About this task:
Each record below must be returned exactly, with no line left out.

Material provided:
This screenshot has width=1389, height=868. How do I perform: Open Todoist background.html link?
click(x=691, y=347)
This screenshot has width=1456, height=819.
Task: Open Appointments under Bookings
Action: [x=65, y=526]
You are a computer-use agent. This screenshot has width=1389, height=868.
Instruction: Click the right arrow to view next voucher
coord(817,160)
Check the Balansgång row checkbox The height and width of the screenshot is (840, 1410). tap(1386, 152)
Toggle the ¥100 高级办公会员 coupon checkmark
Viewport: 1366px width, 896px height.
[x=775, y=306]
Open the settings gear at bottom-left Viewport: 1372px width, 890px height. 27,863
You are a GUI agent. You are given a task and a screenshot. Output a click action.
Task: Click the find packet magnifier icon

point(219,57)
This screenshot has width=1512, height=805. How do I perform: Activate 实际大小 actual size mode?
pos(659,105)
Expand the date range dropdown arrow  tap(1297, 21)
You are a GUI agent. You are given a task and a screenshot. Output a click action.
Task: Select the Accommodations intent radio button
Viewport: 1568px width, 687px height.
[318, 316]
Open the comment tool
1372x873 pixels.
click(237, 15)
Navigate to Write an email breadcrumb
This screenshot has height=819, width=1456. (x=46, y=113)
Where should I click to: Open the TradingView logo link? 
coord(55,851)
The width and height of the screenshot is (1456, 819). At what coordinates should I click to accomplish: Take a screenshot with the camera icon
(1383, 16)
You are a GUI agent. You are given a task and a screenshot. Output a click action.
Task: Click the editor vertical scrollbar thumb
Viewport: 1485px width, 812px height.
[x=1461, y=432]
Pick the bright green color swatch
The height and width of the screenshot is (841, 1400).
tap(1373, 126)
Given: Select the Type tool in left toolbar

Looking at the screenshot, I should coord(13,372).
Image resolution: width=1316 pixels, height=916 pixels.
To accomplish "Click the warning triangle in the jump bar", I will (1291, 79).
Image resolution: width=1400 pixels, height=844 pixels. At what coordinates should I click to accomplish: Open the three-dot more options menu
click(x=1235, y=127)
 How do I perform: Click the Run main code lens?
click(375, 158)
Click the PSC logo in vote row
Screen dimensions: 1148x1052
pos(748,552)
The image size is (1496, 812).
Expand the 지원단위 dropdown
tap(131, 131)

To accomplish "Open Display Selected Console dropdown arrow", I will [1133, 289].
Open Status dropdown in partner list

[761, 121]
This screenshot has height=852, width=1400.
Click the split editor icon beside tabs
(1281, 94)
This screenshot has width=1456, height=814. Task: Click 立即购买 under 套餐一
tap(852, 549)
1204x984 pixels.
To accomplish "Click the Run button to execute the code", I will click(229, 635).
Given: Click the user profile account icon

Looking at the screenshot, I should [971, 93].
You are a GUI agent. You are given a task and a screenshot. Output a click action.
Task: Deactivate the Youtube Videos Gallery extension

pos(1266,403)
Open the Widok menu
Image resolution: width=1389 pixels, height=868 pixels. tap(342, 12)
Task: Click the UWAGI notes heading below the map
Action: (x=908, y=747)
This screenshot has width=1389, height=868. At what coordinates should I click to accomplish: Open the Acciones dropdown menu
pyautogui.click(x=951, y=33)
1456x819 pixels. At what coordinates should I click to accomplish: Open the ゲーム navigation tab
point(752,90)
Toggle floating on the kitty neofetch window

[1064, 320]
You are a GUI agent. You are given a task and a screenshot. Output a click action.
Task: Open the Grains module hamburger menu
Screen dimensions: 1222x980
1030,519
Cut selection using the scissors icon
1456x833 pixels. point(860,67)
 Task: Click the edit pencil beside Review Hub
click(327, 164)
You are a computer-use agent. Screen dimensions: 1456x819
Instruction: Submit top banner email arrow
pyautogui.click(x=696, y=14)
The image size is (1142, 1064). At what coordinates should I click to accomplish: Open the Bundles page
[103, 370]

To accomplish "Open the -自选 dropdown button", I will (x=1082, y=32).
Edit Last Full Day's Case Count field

Output of the task:
This screenshot has width=1389, height=868. How do I perform: Open Todoist background.html link?
click(x=691, y=347)
This screenshot has width=1456, height=819.
Task: Open Appointments under Bookings
Action: [x=65, y=526]
You are a computer-use agent. This screenshot has width=1389, height=868.
Instruction: Click the right arrow to view next voucher
coord(817,160)
Check the Balansgång row checkbox The height and width of the screenshot is (840, 1410). tap(1386, 152)
Toggle the ¥100 高级办公会员 coupon checkmark
Viewport: 1366px width, 896px height.
[x=775, y=306]
Open the settings gear at bottom-left Viewport: 1372px width, 890px height. 27,863
You are a GUI agent. You are given a task and a screenshot. Output a click action.
Task: Click the find packet magnifier icon

point(219,57)
This screenshot has width=1512, height=805. How do I perform: Activate 实际大小 actual size mode?
pos(659,105)
Expand the date range dropdown arrow  tap(1297, 21)
You are a GUI agent. You are given a task and a screenshot. Output a click action.
Task: Select the Accommodations intent radio button
Viewport: 1568px width, 687px height.
[318, 316]
Open the comment tool
1372x873 pixels.
click(237, 15)
Navigate to Write an email breadcrumb
This screenshot has height=819, width=1456. (x=46, y=113)
Where should I click to: Open the TradingView logo link? 
coord(55,851)
The width and height of the screenshot is (1456, 819). At what coordinates should I click to accomplish: Take a screenshot with the camera icon
(1383, 16)
You are a GUI agent. You are given a task and a screenshot. Output a click action.
Task: Click the editor vertical scrollbar thumb
Viewport: 1485px width, 812px height.
[x=1461, y=432]
Pick the bright green color swatch
The height and width of the screenshot is (841, 1400).
tap(1373, 126)
Given: Select the Type tool in left toolbar

Looking at the screenshot, I should coord(13,372).
Image resolution: width=1316 pixels, height=916 pixels.
To accomplish "Click the warning triangle in the jump bar", I will (1291, 79).
Image resolution: width=1400 pixels, height=844 pixels. At what coordinates should I click to accomplish: Open the three-dot more options menu
click(x=1235, y=127)
 How do I perform: Click the Run main code lens?
click(375, 158)
Click the PSC logo in vote row
Screen dimensions: 1148x1052
pos(748,552)
The image size is (1496, 812).
Expand the 지원단위 dropdown
tap(131, 131)

To accomplish "Open Display Selected Console dropdown arrow", I will [1133, 289].
Open Status dropdown in partner list

[761, 121]
This screenshot has height=852, width=1400.
Click the split editor icon beside tabs
(1281, 94)
This screenshot has width=1456, height=814. Task: Click 立即购买 under 套餐一
tap(852, 549)
1204x984 pixels.
To accomplish "Click the Run button to execute the code", I will click(229, 635).
Given: Click the user profile account icon

Looking at the screenshot, I should [971, 93].
You are a GUI agent. You are given a task and a screenshot. Output a click action.
Task: Deactivate the Youtube Videos Gallery extension

pos(1266,403)
Open the Widok menu
Image resolution: width=1389 pixels, height=868 pixels. tap(342, 12)
Task: Click the UWAGI notes heading below the map
Action: (x=908, y=747)
This screenshot has width=1389, height=868. At what coordinates should I click to accomplish: Open the Acciones dropdown menu
pyautogui.click(x=951, y=33)
1456x819 pixels. At what coordinates should I click to accomplish: Open the ゲーム navigation tab
point(752,90)
Toggle floating on the kitty neofetch window

[1064, 320]
You are a GUI agent. You are given a task and a screenshot. Output a click action.
Task: Open the Grains module hamburger menu
Screen dimensions: 1222x980
1030,519
Cut selection using the scissors icon
1456x833 pixels. point(860,67)
 Task: Click the edit pencil beside Review Hub
click(327, 164)
You are a computer-use agent. Screen dimensions: 1456x819
Instruction: Submit top banner email arrow
pyautogui.click(x=696, y=14)
The image size is (1142, 1064). At what coordinates should I click to accomplish: Open the Bundles page
[103, 370]

To accomplish "Open the -自选 dropdown button", I will (x=1082, y=32).
Edit Last Full Day's Case Count field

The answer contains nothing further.